As I've said before, my wife and I sleep separately. She sleeps in the master bedroom while I make do with the futon in the family room. The day after boxing day, my wife drove me and our daughters to a furniture store. On the way, she explained that it was silly for me to make up the futon every night as if I were someone just visiting for the night. She said we needed a more permanent solution for my sleeping arrangements and that she had decided a twin bed in the room my wife and I used for a home office would be perfect. My wife was clearly exercising her role as decision maker. A saleswoman greeted us as we entered. The woman was quite attractive in an elegant above the knee sheath dress, black hose, and heels. I couldn't help ogling her legs.

My wife immediately took control of the conversation and for the rest of our time there, the saleswoman dealt only with my wife. She showed us a selection of twin beds. The woman mentioned the savings of buying two beds on a couple models and then asked my daughters which colors they liked. Before my daughters could answer, my wife told the woman that the bed was for me. It was someone else's turn to be speechless for a change and for a few seconds, the saleswoman stood with her mouth hanging open. She quickly recovered, glanced at me, and then asked my wife if we were looking for a plain model. My wife picked out a model and told me try it out. "Take your shoes off first," she said. My wife had told me to wear my new black pantyhose as they would go better with the dark blue pants I was wearing. I complied and lay back on the bed without my shoes. The saleswoman got a good look at my feet wrapped in black nylon. I noticed the flicker of a smile and raised eyebrows. My daughters and I waited by the door while my wife and the saleswoman took care of the charges and delivery details.

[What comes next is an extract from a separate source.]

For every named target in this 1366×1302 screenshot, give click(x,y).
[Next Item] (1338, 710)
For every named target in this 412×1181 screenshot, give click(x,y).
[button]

I think my wife is enjoying her new found power and authority. When we last talked, she told me that I seem to be adjusting well. However, she suspects there will come a time when I may need some correction. She's asked me to think about what types of punishment would be most effective. She wants to discuss it and be prepared on a course of action before the time comes. I'm leaning toward being sent to room. Are you surprised at what my wife is doing? What do you think regarding punishments?

Thank you for your time and all your feedback.

Very respectfully,
Sissy Jeremy


Thank you for your letter Sissy Jeremy. I do have more important things to do and so you did exactly that... prattle on. Certainly a letter or two would mitigate this somewhat.

So happy to hear how well things are progressing and kissing her feet is a good thing to do anytime you're in the area. Of course childhood humiliations, even small ones can effect us profoundly as adults and since you were fortunate to have a domineering mother you seem to be seeking the same with your amazing wife. She does seem to understand your needs and is beginning to see the benefits to her to have you under her thumb. Insisting you obey her is a pretty big step in the right direction. The Christmas gifts, the trip to the store all cement her power over you.

Punishment should be included in any FLR since sissies by their very nature make frequent mistakes and require strict correction and by that I mean pain, not being sent to your room, that's for children, a spanking or even a caning is the only proper way to begin a punishment regime in my opinion.